After recently playing Friday, a solo board game, I wanted to contrast the difference between how it gives rewards to players and how a game like Munchkin does. When the player tries something risky, how does that change the reward?

Friday is a single player game where you get to choose between two events to “fight”. The card is a great example of a dual purpose card: the top half is the hazard to succeed against, the bottom is the reward if you beat it. Although the two cards you choose from are still random (you could get two of the same card for instance) you still have the benefit of making an informed decision. You know that if you win, you’ll get this reward.

This makes the game much less “random”, opening the door to more skill. Now you can see the reward there’s a good amount of risk assessment you can do. You can contrast this with Munchkin. In Munchkin you flip a card to find your bad guy, and you attempt to fight it, completely unaware of how good the reward will be. Sure you can see how much treasures you could win, but you still might be risking your life for a pair of pantyhose you already own.

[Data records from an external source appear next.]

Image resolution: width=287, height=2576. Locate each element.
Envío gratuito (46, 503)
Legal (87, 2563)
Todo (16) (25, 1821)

Having the event and the reward happen on the same card means you can tie them together thematically. Friday, unfortunately, doesn’t take advantage of this. Tying the reward to the card means you can make the reward more sensible: if you’re fighting a dragon maybe it makes sense to find dragon teeth and gold, but what would a direwolf be doing with those things?

Munchkin has no control over the rewards, other than saying the number. This makes it tricky to scale the rewards with the player progression in a game where that matters (not so much a thing in Munchkin). One of the upsides of this mechanic is that the reward can stay secret – something that doesn’t matter in a one player game like Friday, but is very important when you want to surprise your friends.